Testo da leggere:
----------------
Le presentazioni sono state vivaci, le discussioni animate: e le proposte ben calibrate e innovative, a volte per graduali riforme e a volte per completi ripensamenti. Come nel caso del report scritto e presentato dal noto giornalista Cengiz Çandar, “Giù dalla montagna. Il Pkk può essere disarmato? La questione curda liberata dalla violenza” (pubblicato in turco, con la versione inglese a seguire): che ha parlato con circa 40 tra uomini politici turchi (presidente e alcuni ministri compresi), leader del Pkk, ex membri dell’organizzazione, esperti vari; che ha evidenziato l’impossibilità di una soluzione militare; cha ha suscitato scalpore e qualche critica sulla stampa per aver parlato del Pkk non come un gruppo terroristico, ma come parte – quella armata e brutale – dell’insorgenza o insurrezione curda; che ha proposto di bloccare i processi contro i politici curdi accusati di collaborazionismo e di migliorare le condizioni carcerarie di Apo Öcalan, a cui concedere gli arresti domiciliari; che ha spiegato che “se non si tiene presente l’autorità incontestata di Öcalan nel Pkk e se non si disarma [pacificamente, attraverso un'amnistia] il Pkk, è impossibile risolvere il problema curdo”; che ha proposto una road map in sette tappe, tra le quali figurano l’abbassamento della soglia di sbarramento del 10% nelle elezioni politiche che limita la rappresentatività dei curdi, una nuova definizione della cittadinanza (civica e non più etnica), il diritto all’istruzione nella lingua madre: tutto da inserire nella nuova costituzione.
----------------
Dati raccolti:

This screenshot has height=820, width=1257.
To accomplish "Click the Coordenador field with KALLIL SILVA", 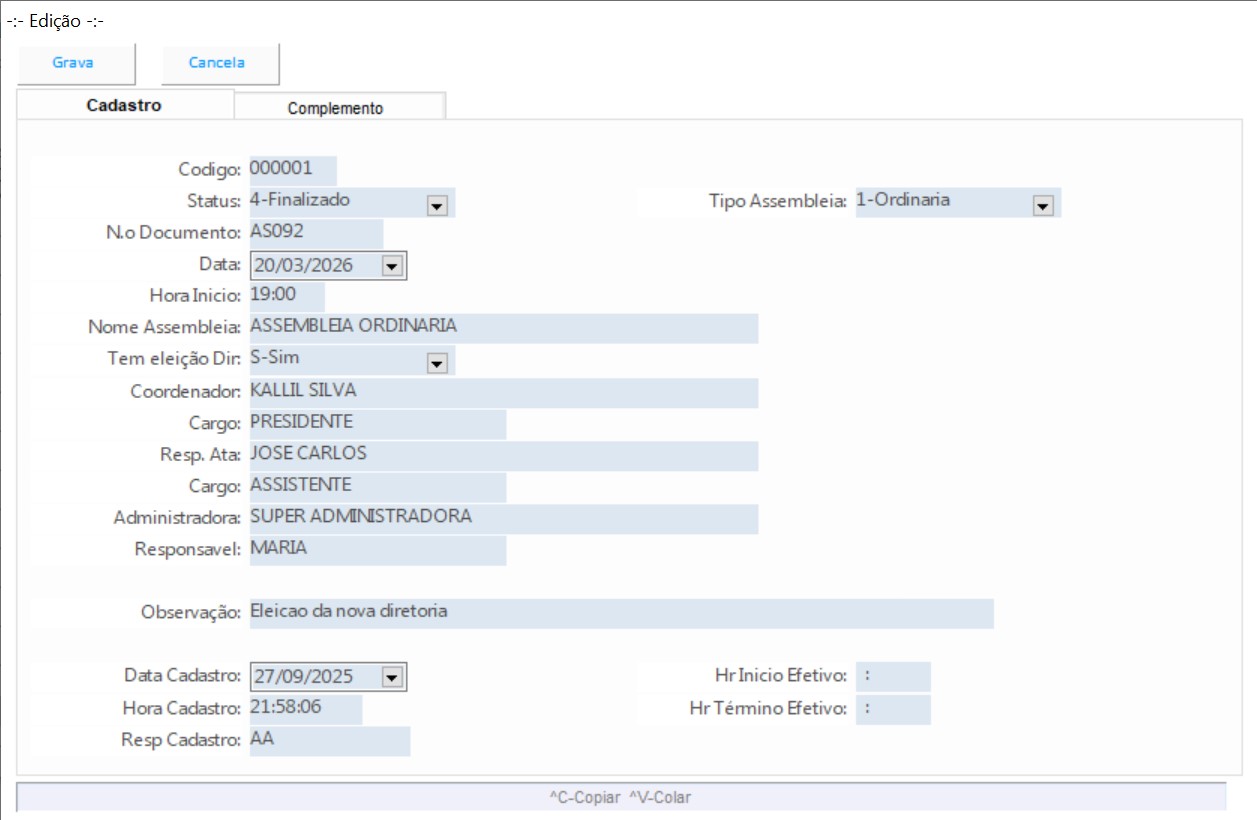I will click(x=502, y=391).
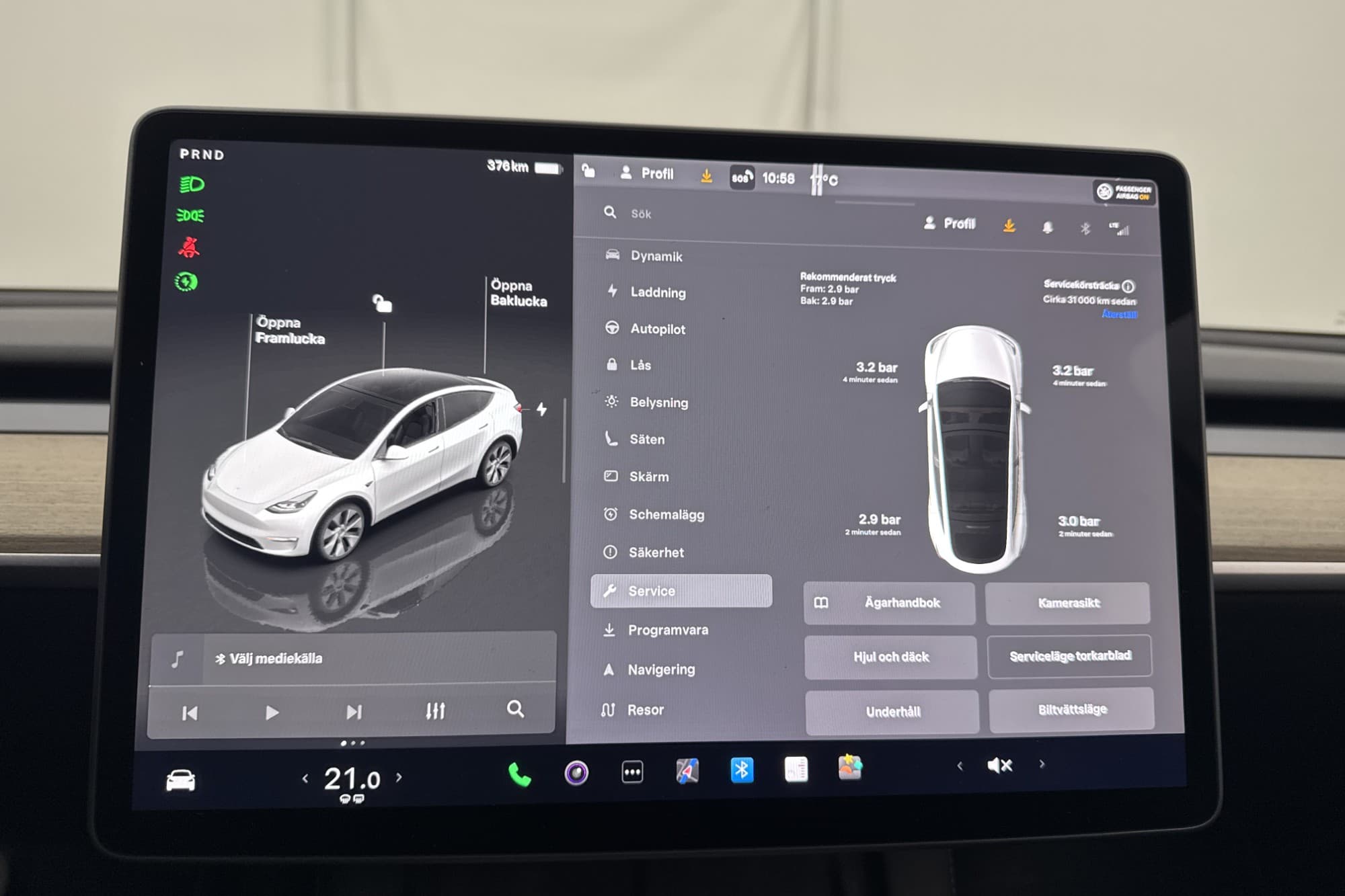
----------------
Quesito proposto: Nel testo sulla questione curda, con quante persone ha parlato Cengiz Çandar per il suo report? Rispondi con una frase, per favore. L'elenco riportato sopra proviene da una fonte diversa.

Risultato corretto: Cengiz Çandar ha parlato con circa 40 persone, tra uomini politici turchi, leader del Pkk, ex membri dell'organizzazione ed esperti vari.